### Provided passage
American anthropologist

Harry James Birx (born June 1, 1941, in Canandaigua, New York), is an American anthropologist and a professor of anthropology at Canisius College in Buffalo, New York. He is a distinguished research scholar at the State University of New York at Geneseo.

==Life==
Birx spent his childhood on the combination farm and travelers motel operated by his parents in the small town of Bloomfield in the Finger Lakes Region of New York. Graduating from Bloomfield Central High School in 1959, Birx completed his undergraduate studies at the nearby SUNY Geneseo before moving on to complete his M.A. in anthropology and his Ph.D. in philosophy, both from the SUNY Buffalo.

As of 2019, he currently serves as a full professor of anthropology at Canisius College, where he lectures on anthropology in film and early biological anthropology. He is also a distinguished research scholar in the SUNY Geneseo's Department of Anthropology and he regularly holds a winter semester course entitled "Human Culture and Evolution" for the doctoral program of the University of Belgrade in Serbia. He has been a visiting professor at the Friedrich Schiller University of Jena, twice a visiting scholar at Harvard University, and has lectured at universities around the world. He received the 2003 Professional Achievement Award from the State University of New York at Geneseo.

### Work item
Return the stretch of the Harry James Birx biography from "Harry James Birx" through "the SUNY Buffalo.", copied word for word.

### Material supplied
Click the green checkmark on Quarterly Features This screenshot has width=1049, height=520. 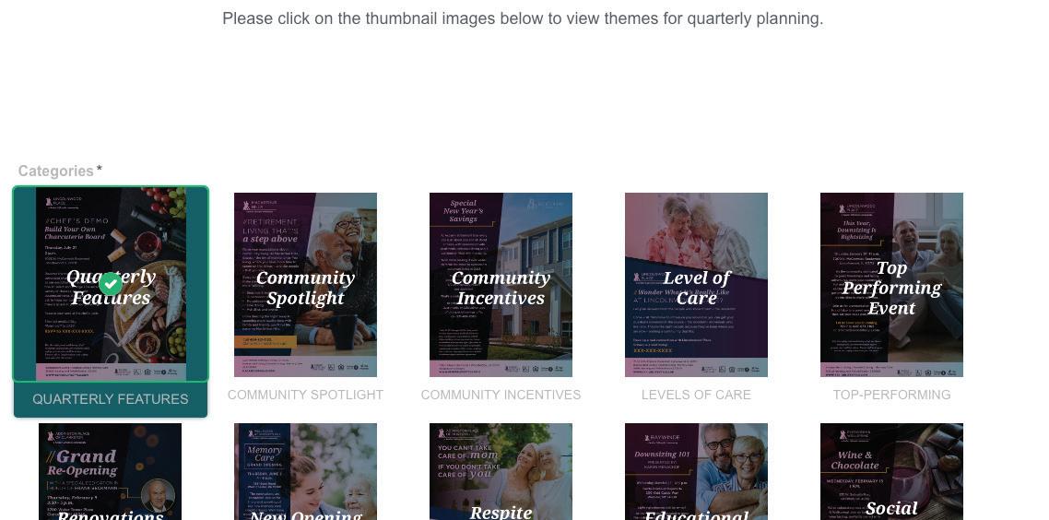[111, 284]
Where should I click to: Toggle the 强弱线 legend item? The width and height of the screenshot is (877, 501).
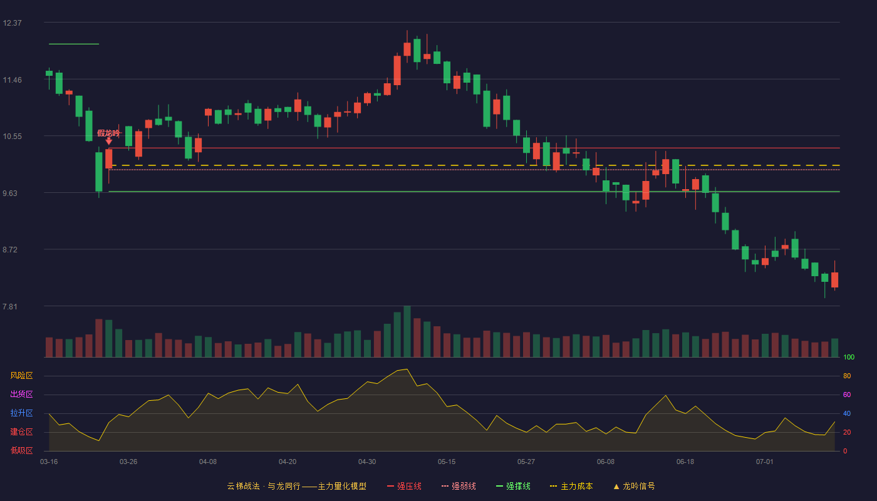[459, 486]
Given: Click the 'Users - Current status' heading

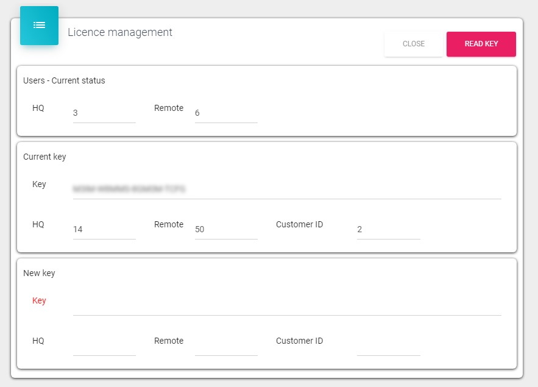Looking at the screenshot, I should [x=64, y=80].
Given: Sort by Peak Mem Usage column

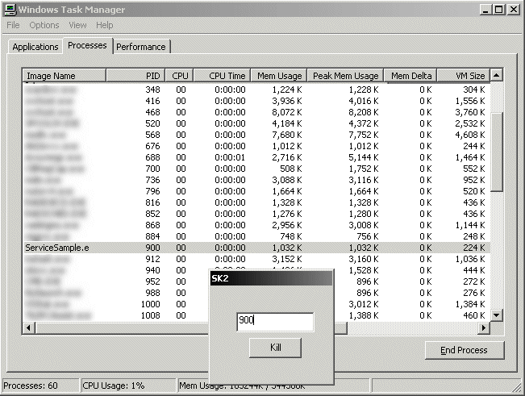Looking at the screenshot, I should [344, 76].
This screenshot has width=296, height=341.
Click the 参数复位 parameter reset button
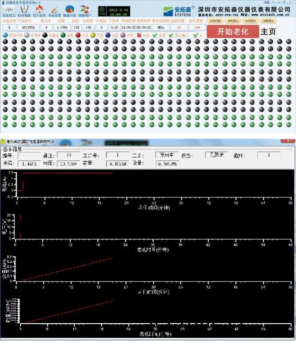click(x=232, y=20)
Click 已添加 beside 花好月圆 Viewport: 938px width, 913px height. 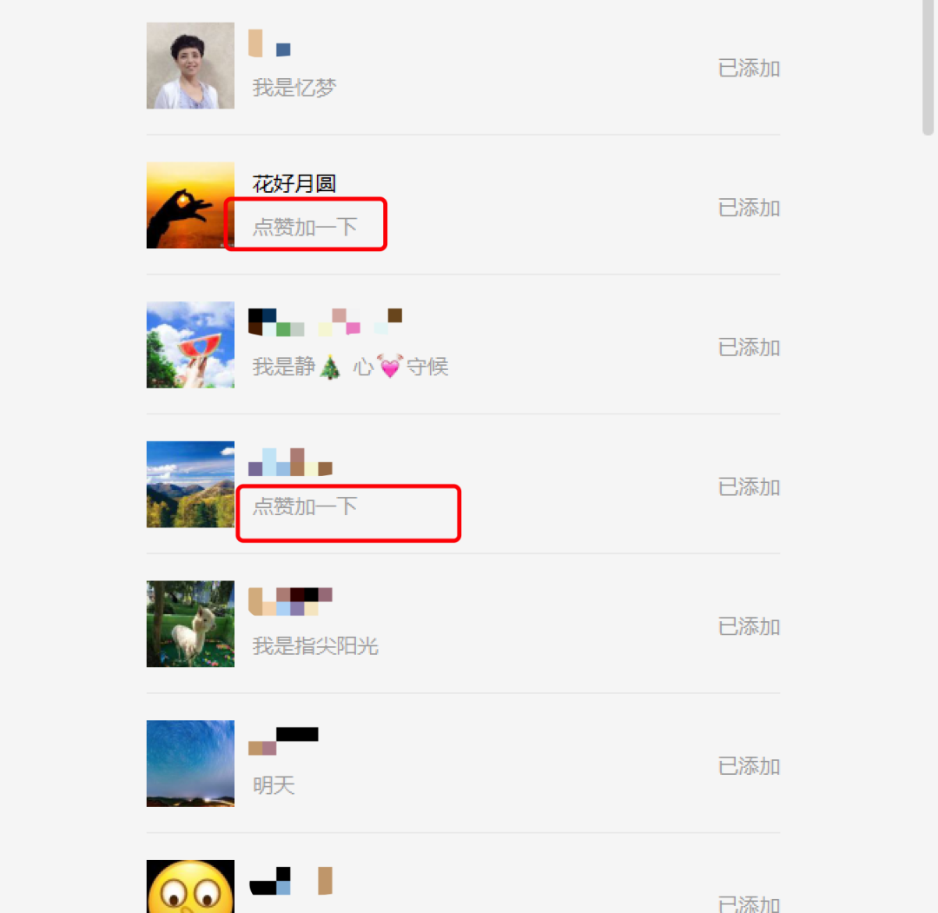[x=749, y=208]
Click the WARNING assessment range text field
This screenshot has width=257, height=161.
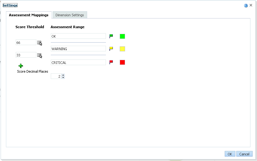(78, 49)
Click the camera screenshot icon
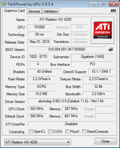120x148 pixels. point(113,10)
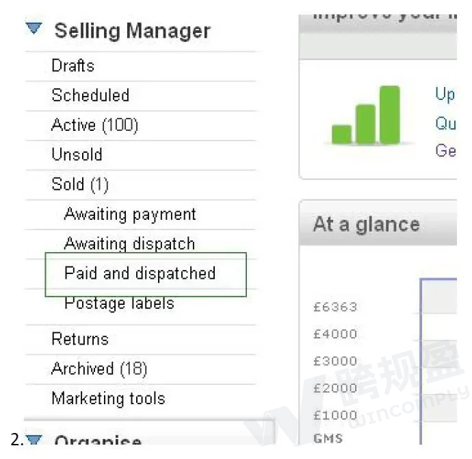Image resolution: width=472 pixels, height=459 pixels.
Task: Open Paid and dispatched items
Action: click(140, 273)
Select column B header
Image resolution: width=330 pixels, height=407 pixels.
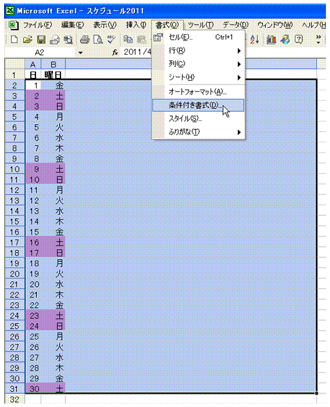53,64
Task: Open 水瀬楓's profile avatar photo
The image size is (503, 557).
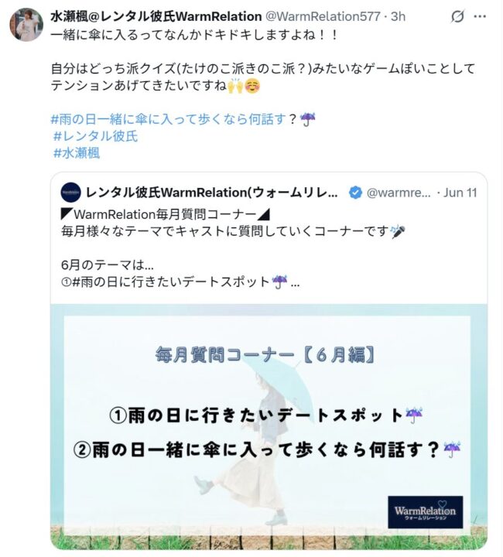Action: coord(26,25)
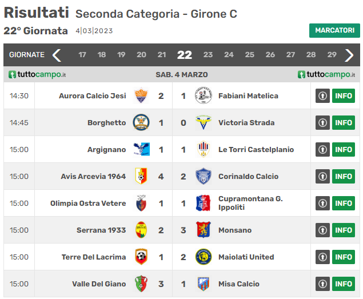Click upload arrow icon for Argignano match
The image size is (363, 299).
(x=322, y=149)
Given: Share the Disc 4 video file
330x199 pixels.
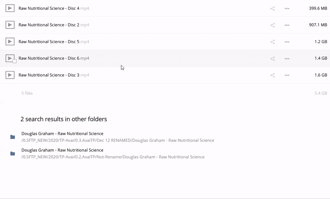Looking at the screenshot, I should pyautogui.click(x=272, y=9).
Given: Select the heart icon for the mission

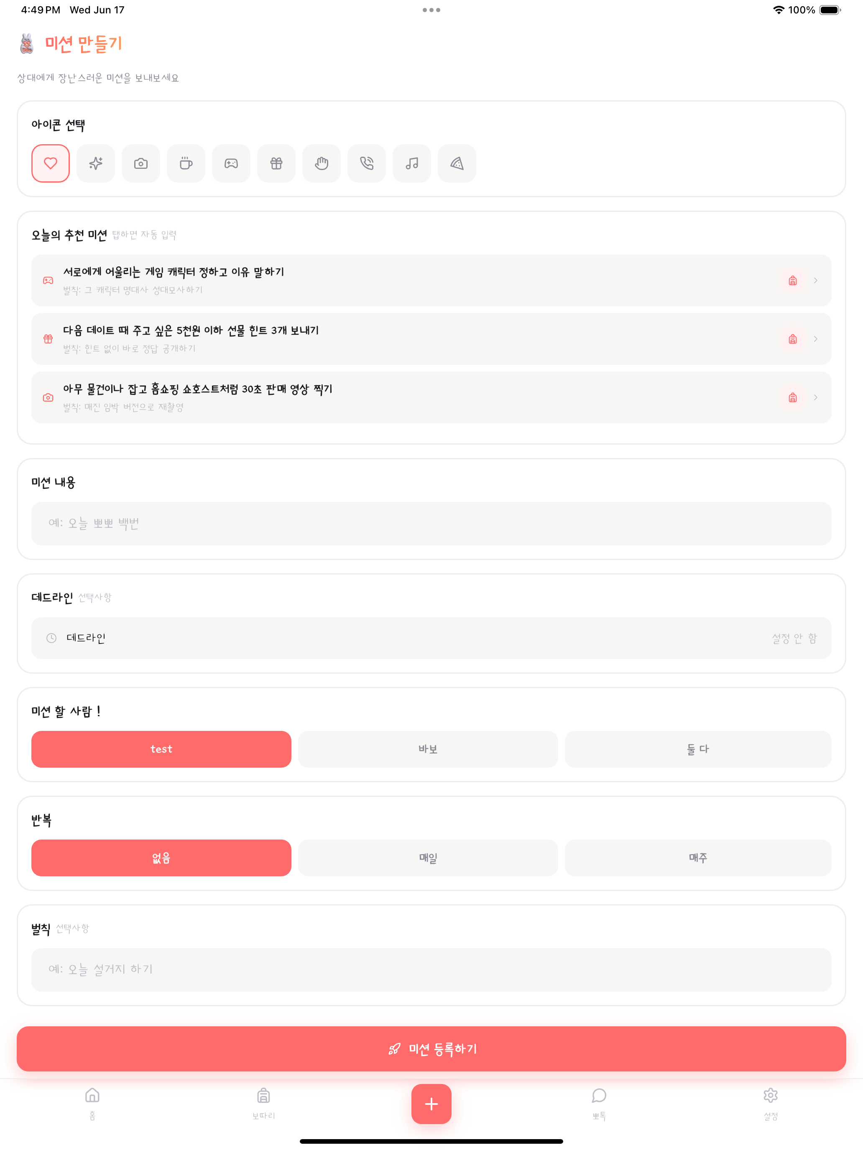Looking at the screenshot, I should coord(50,163).
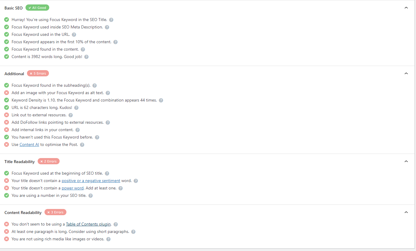Collapse the Title Readability section
Screen dimensions: 416x251
tap(406, 161)
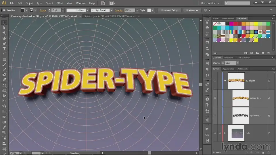The image size is (276, 155).
Task: Click the Document Setup button
Action: coord(169,10)
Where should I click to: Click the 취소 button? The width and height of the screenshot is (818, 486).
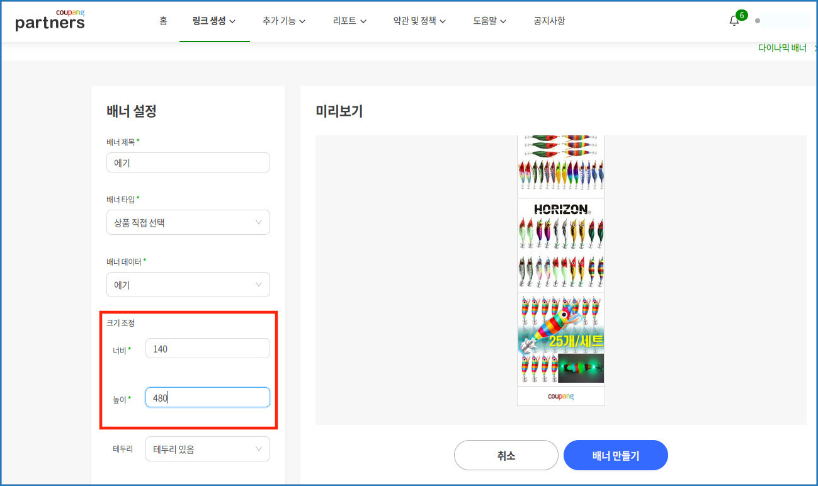(506, 455)
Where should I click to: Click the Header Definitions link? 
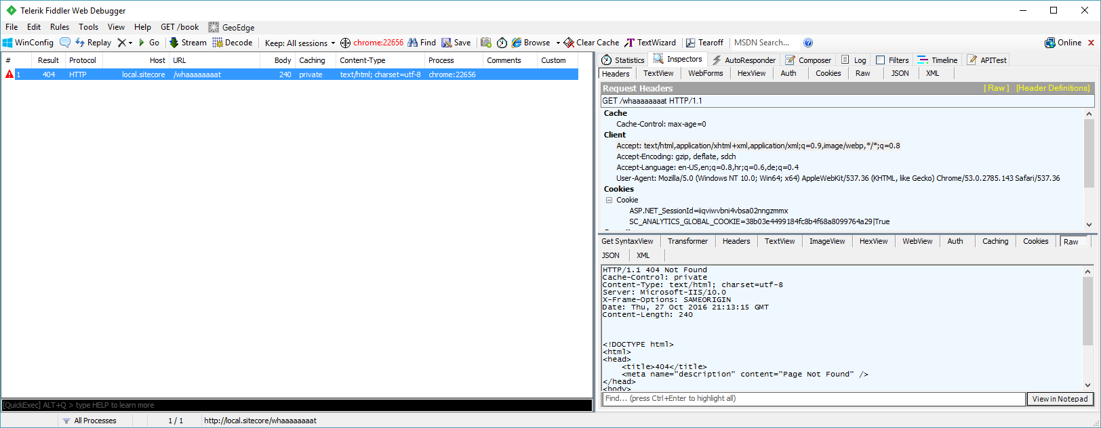click(1052, 88)
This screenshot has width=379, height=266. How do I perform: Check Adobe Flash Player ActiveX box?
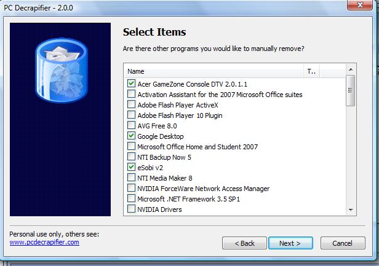coord(131,104)
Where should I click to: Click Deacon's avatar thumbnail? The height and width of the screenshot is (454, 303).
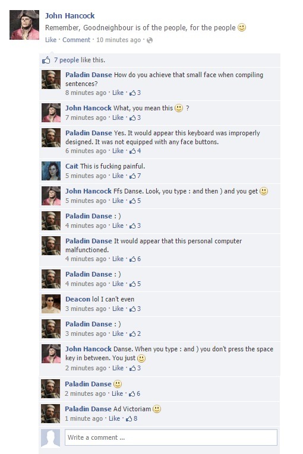click(51, 304)

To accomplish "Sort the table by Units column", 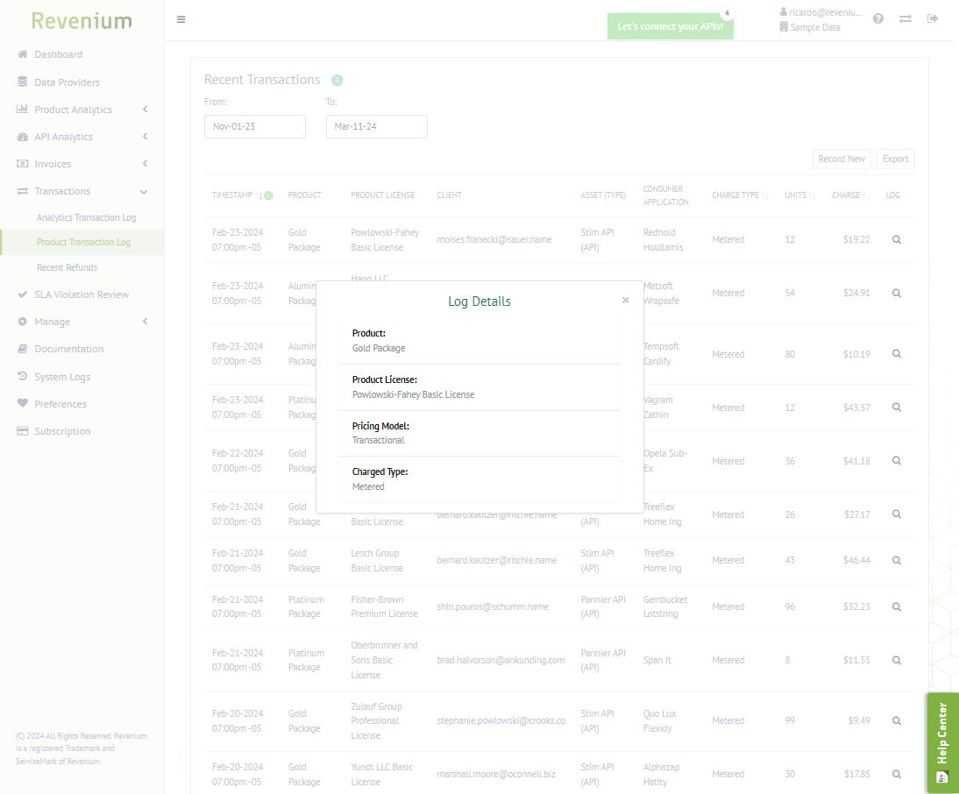I will (x=799, y=195).
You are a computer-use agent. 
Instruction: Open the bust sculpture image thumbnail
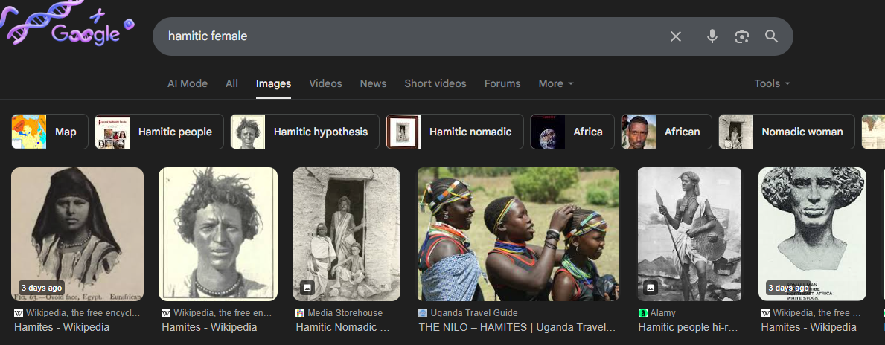pos(812,233)
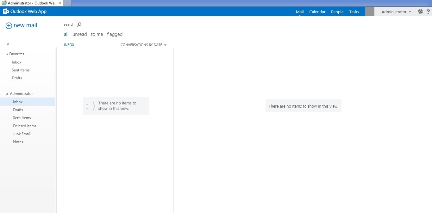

### Answer for this exercise
Harry James Birx (born June 1, 1941, in Canandaigua, New York), is an American anthropologist and a professor of anthropology at Canisius College in Buffalo, New York. He is a distinguished research scholar at the State University of New York at Geneseo.

==Life==
Birx spent his childhood on the combination farm and travelers motel operated by his parents in the small town of Bloomfield in the Finger Lakes Region of New York. Graduating from Bloomfield Central High School in 1959, Birx completed his undergraduate studies at the nearby SUNY Geneseo before moving on to complete his M.A. in anthropology and his Ph.D. in philosophy, both from the SUNY Buffalo.